**WHAT TO DO**
Reproduce the data exactly.

Collected data
*-*-*

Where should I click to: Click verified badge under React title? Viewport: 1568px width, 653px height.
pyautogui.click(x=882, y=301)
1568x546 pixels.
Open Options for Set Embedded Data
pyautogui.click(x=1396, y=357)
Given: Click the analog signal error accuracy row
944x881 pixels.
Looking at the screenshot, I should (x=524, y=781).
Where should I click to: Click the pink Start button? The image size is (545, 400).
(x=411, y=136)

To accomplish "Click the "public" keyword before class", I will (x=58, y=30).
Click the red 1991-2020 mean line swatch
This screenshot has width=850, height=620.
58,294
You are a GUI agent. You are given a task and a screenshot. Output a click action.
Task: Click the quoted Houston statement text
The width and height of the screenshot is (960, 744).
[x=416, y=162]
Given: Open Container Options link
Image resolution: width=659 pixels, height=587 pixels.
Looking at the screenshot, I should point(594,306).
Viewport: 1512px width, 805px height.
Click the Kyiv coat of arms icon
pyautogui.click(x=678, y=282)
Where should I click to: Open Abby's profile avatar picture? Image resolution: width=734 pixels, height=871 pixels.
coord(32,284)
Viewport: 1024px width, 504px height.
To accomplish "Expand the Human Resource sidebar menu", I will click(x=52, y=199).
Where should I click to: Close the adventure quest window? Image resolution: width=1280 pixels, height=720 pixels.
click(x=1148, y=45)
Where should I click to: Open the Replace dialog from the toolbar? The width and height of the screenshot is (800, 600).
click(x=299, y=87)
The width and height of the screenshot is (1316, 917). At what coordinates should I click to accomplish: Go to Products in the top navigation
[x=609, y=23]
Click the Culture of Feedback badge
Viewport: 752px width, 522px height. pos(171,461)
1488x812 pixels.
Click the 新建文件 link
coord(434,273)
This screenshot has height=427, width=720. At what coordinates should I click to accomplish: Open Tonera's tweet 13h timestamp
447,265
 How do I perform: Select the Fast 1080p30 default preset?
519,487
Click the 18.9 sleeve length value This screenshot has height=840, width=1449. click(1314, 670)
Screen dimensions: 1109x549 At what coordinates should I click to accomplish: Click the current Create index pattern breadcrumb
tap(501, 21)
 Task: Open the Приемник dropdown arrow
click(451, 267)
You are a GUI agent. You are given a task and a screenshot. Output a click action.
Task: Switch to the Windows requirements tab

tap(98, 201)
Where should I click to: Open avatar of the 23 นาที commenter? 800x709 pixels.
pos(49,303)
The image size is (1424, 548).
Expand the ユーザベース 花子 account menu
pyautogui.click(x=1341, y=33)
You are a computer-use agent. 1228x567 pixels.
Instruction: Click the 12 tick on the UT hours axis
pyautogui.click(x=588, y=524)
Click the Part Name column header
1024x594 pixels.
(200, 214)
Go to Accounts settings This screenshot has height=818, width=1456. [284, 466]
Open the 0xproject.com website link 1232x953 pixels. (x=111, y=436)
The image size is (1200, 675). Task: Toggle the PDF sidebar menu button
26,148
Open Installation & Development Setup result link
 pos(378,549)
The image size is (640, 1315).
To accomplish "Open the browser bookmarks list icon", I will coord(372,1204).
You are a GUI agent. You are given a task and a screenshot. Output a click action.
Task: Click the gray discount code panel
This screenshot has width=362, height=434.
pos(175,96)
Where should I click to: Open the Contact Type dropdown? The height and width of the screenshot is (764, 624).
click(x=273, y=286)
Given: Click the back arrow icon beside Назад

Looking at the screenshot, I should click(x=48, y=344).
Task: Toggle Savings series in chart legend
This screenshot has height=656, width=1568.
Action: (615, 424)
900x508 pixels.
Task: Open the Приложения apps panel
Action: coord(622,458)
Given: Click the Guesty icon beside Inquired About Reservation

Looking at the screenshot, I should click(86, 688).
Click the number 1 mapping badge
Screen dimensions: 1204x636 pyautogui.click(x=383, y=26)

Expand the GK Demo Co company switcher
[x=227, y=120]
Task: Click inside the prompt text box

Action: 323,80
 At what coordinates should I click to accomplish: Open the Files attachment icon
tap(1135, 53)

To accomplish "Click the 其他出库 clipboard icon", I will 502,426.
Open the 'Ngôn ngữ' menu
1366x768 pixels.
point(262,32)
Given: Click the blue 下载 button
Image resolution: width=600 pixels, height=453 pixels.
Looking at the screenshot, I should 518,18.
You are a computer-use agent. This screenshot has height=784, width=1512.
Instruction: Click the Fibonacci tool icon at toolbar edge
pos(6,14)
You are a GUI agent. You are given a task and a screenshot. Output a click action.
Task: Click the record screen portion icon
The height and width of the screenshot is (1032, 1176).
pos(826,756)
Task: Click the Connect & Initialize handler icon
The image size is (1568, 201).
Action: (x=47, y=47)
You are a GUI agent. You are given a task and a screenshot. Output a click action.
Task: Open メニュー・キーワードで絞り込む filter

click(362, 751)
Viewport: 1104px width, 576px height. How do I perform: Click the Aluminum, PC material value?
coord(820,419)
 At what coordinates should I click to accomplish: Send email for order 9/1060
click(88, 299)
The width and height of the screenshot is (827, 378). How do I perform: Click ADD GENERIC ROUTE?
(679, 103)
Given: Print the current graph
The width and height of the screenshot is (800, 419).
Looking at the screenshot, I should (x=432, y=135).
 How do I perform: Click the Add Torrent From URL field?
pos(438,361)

*-*-*

**YOUR SOLUTION**
Where should I click to: Click verified badge under React title? Viewport: 1568px width, 653px height.
pyautogui.click(x=882, y=301)
1568x546 pixels.
Open Options for Set Embedded Data
pyautogui.click(x=1396, y=357)
Given: Click the analog signal error accuracy row
944x881 pixels.
Looking at the screenshot, I should (x=524, y=781).
Where should I click to: Click the pink Start button? The image size is (545, 400).
(x=411, y=136)

To accomplish "Click the "public" keyword before class", I will (x=58, y=30).
Click the red 1991-2020 mean line swatch
This screenshot has width=850, height=620.
58,294
You are a GUI agent. You are given a task and a screenshot. Output a click action.
Task: Click the quoted Houston statement text
The width and height of the screenshot is (960, 744).
[x=416, y=162]
Given: Open Container Options link
Image resolution: width=659 pixels, height=587 pixels.
Looking at the screenshot, I should point(594,306).
Viewport: 1512px width, 805px height.
Click the Kyiv coat of arms icon
pyautogui.click(x=678, y=282)
Where should I click to: Open Abby's profile avatar picture? Image resolution: width=734 pixels, height=871 pixels.
coord(32,284)
Viewport: 1024px width, 504px height.
To accomplish "Expand the Human Resource sidebar menu", I will click(x=52, y=199).
Where should I click to: Close the adventure quest window? Image resolution: width=1280 pixels, height=720 pixels.
click(x=1148, y=45)
Where should I click to: Open the Replace dialog from the toolbar? The width and height of the screenshot is (800, 600).
click(x=299, y=87)
The width and height of the screenshot is (1316, 917). At what coordinates should I click to accomplish: Go to Products in the top navigation
[x=609, y=23]
Click the Culture of Feedback badge
Viewport: 752px width, 522px height. pos(171,461)
1488x812 pixels.
Click the 新建文件 link
coord(434,273)
This screenshot has height=427, width=720. At what coordinates should I click to accomplish: Open Tonera's tweet 13h timestamp
447,265
 How do I perform: Select the Fast 1080p30 default preset?
519,487
Click the 18.9 sleeve length value This screenshot has height=840, width=1449. click(1314, 670)
Screen dimensions: 1109x549 At what coordinates should I click to accomplish: Click the current Create index pattern breadcrumb
tap(501, 21)
 Task: Open the Приемник dropdown arrow
click(451, 267)
You are a GUI agent. You are given a task and a screenshot. Output a click action.
Task: Switch to the Windows requirements tab

tap(98, 201)
Where should I click to: Open avatar of the 23 นาที commenter? 800x709 pixels.
pos(49,303)
The image size is (1424, 548).
Expand the ユーザベース 花子 account menu
pyautogui.click(x=1341, y=33)
You are a computer-use agent. 1228x567 pixels.
Instruction: Click the 12 tick on the UT hours axis
pyautogui.click(x=588, y=524)
Click the Part Name column header
1024x594 pixels.
(200, 214)
Go to Accounts settings This screenshot has height=818, width=1456. [284, 466]
Open the 0xproject.com website link 1232x953 pixels. (x=111, y=436)
The image size is (1200, 675). Task: Toggle the PDF sidebar menu button
26,148
Open Installation & Development Setup result link
 pos(378,549)
The image size is (640, 1315).
To accomplish "Open the browser bookmarks list icon", I will coord(372,1204).
You are a GUI agent. You are given a task and a screenshot. Output a click action.
Task: Click the gray discount code panel
This screenshot has width=362, height=434.
pos(175,96)
Where should I click to: Open the Contact Type dropdown? The height and width of the screenshot is (764, 624).
click(x=273, y=286)
Given: Click the back arrow icon beside Назад

Looking at the screenshot, I should click(x=48, y=344).
Task: Toggle Savings series in chart legend
This screenshot has height=656, width=1568.
Action: (615, 424)
900x508 pixels.
Task: Open the Приложения apps panel
Action: coord(622,458)
Given: Click the Guesty icon beside Inquired About Reservation

Looking at the screenshot, I should click(86, 688).
Click the number 1 mapping badge
Screen dimensions: 1204x636 pyautogui.click(x=383, y=26)

Expand the GK Demo Co company switcher
[x=227, y=120]
Task: Click inside the prompt text box

Action: 323,80
 At what coordinates should I click to accomplish: Open the Files attachment icon
tap(1135, 53)

To accomplish "Click the 其他出库 clipboard icon", I will 502,426.
Open the 'Ngôn ngữ' menu
1366x768 pixels.
point(262,32)
Given: Click the blue 下载 button
Image resolution: width=600 pixels, height=453 pixels.
Looking at the screenshot, I should 518,18.
You are a computer-use agent. This screenshot has height=784, width=1512.
Instruction: Click the Fibonacci tool icon at toolbar edge
pos(6,14)
You are a GUI agent. You are given a task and a screenshot. Output a click action.
Task: Click the record screen portion icon
The height and width of the screenshot is (1032, 1176).
pos(826,756)
Task: Click the Connect & Initialize handler icon
The image size is (1568, 201).
Action: (x=47, y=47)
You are a GUI agent. You are given a task and a screenshot. Output a click action.
Task: Open メニュー・キーワードで絞り込む filter

click(362, 751)
Viewport: 1104px width, 576px height. How do I perform: Click the Aluminum, PC material value?
coord(820,419)
 At what coordinates should I click to accomplish: Send email for order 9/1060
click(88, 299)
The width and height of the screenshot is (827, 378). How do I perform: Click ADD GENERIC ROUTE?
(679, 103)
Given: Print the current graph
The width and height of the screenshot is (800, 419).
Looking at the screenshot, I should (x=432, y=135).
 How do I perform: Click the Add Torrent From URL field?
pos(438,361)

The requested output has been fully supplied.